Input data -

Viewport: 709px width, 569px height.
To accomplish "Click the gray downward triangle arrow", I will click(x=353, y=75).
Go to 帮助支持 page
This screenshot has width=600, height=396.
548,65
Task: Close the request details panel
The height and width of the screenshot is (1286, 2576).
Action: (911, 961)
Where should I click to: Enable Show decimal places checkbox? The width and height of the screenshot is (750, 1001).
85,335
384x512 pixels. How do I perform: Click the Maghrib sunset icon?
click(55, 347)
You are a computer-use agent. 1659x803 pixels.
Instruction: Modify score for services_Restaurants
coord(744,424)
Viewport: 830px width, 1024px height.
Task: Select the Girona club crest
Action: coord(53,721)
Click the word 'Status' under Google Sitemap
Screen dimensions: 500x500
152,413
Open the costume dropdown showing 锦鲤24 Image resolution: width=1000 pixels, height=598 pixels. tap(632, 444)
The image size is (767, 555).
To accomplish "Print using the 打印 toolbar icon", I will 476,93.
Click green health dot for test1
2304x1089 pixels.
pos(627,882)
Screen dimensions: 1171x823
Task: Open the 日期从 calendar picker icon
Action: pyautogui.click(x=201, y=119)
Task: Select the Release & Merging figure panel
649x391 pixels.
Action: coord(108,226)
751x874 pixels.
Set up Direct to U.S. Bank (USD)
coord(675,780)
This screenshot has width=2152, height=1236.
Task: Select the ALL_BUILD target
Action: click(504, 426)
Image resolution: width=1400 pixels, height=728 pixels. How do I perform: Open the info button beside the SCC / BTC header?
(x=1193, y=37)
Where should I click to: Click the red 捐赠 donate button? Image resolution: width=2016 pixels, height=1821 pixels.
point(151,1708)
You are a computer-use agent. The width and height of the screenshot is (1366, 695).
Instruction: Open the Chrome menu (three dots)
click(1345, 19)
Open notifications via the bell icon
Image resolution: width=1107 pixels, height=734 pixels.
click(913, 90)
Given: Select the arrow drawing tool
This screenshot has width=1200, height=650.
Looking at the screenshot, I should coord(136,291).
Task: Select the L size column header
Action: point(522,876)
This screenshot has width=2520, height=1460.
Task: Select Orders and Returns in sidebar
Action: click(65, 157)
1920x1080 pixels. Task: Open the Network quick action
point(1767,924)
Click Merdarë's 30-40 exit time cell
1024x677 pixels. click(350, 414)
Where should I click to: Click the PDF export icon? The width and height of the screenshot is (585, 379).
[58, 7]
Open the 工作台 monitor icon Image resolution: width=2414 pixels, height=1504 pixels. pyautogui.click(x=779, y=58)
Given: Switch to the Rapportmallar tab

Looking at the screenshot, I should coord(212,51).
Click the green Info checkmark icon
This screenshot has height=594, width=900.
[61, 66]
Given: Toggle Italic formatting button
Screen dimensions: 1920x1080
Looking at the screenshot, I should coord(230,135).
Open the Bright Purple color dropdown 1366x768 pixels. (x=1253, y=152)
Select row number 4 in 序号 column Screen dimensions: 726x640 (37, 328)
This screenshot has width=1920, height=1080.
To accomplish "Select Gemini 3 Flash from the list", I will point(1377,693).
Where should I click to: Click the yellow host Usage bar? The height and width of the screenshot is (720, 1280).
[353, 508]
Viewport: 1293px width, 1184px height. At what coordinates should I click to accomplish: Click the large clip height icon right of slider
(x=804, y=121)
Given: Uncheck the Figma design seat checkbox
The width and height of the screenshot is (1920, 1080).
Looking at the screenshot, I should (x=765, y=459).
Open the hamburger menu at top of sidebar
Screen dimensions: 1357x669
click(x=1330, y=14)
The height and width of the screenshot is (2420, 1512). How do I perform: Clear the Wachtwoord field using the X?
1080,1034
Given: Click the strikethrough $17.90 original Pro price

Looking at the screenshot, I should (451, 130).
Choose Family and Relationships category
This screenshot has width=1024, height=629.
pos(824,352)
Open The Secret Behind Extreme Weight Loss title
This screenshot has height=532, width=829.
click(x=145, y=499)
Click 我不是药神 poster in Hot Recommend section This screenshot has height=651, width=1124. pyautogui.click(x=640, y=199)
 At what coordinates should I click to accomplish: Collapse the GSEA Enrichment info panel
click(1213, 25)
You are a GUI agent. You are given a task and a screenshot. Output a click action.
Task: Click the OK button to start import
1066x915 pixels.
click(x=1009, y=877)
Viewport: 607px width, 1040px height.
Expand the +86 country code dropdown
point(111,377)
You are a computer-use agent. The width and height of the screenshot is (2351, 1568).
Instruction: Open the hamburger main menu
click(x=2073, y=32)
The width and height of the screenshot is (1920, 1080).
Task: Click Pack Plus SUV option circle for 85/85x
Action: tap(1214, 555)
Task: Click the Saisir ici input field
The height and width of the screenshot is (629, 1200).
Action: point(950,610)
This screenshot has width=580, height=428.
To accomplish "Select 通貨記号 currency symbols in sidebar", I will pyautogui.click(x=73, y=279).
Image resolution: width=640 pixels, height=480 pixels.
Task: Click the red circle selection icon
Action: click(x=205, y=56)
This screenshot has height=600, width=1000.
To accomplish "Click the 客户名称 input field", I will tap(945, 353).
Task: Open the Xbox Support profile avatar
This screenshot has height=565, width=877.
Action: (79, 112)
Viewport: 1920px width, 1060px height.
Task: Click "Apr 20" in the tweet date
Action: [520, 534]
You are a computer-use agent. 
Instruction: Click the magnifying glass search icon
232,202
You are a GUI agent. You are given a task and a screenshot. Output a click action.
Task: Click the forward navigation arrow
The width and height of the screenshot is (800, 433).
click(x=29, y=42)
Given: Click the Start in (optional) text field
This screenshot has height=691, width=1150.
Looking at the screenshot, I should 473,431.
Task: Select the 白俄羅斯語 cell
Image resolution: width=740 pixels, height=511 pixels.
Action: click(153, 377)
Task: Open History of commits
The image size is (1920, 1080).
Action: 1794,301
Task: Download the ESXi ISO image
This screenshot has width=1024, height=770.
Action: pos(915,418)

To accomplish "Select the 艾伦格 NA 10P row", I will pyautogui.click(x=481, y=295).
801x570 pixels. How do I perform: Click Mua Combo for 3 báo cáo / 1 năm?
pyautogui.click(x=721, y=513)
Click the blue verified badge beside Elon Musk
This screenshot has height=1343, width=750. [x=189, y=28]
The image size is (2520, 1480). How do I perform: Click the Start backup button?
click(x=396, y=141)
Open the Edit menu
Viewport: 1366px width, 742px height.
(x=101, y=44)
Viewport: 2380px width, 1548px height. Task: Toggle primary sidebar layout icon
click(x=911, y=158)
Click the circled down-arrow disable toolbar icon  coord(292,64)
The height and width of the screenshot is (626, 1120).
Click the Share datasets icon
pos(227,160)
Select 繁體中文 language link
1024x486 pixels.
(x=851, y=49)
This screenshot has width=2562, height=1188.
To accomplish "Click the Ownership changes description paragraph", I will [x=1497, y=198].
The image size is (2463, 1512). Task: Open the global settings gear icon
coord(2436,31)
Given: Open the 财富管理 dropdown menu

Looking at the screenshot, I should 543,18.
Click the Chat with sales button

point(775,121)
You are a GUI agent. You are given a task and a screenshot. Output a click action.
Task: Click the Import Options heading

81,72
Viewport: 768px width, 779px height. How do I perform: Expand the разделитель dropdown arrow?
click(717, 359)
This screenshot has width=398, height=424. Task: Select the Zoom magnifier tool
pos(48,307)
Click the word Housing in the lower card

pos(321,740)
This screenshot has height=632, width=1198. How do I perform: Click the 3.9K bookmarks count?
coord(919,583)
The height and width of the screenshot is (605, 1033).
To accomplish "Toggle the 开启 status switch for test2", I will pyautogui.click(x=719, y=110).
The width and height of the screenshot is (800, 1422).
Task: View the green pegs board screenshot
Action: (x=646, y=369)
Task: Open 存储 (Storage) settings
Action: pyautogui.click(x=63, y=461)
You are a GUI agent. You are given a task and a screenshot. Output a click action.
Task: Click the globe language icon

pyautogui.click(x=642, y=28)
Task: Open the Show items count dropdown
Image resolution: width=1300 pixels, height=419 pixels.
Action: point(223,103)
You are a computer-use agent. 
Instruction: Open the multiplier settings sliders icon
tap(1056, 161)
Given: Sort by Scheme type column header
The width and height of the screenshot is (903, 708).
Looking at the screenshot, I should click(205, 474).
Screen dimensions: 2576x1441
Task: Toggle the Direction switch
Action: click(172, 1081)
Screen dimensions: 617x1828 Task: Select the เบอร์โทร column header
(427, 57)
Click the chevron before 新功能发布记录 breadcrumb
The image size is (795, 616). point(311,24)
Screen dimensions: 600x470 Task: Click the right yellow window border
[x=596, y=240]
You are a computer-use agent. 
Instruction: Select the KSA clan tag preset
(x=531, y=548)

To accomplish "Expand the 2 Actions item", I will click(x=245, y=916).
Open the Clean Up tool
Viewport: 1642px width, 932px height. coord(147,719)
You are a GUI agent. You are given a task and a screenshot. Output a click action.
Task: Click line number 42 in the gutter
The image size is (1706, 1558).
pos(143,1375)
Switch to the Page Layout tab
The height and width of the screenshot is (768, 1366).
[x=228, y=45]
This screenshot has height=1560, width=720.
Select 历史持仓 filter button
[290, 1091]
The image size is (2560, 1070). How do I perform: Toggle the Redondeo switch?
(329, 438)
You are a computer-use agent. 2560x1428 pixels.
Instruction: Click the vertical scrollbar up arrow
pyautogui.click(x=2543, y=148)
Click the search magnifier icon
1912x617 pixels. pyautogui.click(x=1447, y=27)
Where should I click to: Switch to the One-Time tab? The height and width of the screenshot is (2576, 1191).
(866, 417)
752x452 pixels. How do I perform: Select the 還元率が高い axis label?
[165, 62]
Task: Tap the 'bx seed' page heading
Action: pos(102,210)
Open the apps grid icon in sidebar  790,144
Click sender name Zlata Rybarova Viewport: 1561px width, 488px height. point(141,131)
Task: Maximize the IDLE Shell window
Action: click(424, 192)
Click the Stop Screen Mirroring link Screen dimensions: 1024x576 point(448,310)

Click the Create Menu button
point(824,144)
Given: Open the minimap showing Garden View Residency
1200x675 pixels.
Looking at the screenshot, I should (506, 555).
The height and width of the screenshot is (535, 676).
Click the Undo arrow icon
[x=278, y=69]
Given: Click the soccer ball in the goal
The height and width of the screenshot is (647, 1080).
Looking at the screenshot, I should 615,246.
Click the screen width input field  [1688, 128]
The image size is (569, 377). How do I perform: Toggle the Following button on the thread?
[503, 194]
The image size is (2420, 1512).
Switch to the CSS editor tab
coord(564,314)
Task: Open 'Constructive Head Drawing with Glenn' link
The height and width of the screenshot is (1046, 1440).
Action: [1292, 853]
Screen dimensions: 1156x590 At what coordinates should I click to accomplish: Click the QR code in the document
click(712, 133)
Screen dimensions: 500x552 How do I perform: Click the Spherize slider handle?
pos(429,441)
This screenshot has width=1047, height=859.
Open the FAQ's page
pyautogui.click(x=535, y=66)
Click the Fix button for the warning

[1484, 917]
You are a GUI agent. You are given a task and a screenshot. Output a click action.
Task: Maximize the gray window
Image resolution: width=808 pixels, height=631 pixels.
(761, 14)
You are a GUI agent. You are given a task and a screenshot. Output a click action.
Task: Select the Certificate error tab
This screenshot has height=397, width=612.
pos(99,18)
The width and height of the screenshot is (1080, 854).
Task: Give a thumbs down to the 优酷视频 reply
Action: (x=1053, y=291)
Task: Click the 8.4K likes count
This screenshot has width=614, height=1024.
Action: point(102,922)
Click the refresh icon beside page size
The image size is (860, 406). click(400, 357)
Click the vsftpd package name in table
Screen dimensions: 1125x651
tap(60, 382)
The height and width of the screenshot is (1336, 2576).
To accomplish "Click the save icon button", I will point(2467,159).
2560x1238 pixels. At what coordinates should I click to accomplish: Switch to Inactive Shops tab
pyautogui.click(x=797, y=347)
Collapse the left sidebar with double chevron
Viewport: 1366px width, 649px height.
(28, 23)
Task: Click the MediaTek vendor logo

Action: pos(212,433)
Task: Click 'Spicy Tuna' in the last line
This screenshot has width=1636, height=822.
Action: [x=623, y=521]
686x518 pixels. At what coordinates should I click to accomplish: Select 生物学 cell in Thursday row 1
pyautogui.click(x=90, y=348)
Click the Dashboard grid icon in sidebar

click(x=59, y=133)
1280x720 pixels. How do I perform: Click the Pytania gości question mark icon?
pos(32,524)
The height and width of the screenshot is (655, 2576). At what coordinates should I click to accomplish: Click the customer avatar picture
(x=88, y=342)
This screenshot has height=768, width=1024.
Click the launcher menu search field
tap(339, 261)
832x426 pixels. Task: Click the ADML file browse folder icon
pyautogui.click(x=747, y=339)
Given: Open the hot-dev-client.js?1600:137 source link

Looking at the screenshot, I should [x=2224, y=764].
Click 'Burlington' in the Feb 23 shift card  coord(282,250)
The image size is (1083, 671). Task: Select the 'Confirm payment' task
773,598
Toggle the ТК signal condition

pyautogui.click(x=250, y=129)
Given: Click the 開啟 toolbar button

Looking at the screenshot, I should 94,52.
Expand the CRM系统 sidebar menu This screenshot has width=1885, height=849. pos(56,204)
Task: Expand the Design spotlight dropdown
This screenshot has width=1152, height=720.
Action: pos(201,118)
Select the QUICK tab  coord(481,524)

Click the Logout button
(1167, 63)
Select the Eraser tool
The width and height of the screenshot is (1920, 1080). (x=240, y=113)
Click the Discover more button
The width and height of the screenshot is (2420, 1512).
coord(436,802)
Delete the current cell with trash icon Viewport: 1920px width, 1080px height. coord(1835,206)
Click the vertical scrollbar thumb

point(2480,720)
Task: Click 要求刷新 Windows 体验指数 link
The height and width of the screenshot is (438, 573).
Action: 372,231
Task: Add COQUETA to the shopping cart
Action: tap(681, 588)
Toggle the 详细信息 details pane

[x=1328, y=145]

Stated task - Copy out the records word for word, starting at the line containing "Task: Click 要求刷新 Windows 体验指数 link" and ending with the last line of the records.

Problem solution -
Task: Click 要求刷新 Windows 体验指数 link
The height and width of the screenshot is (438, 573).
Action: 372,231
Task: Add COQUETA to the shopping cart
Action: tap(681, 588)
Toggle the 详细信息 details pane

[x=1328, y=145]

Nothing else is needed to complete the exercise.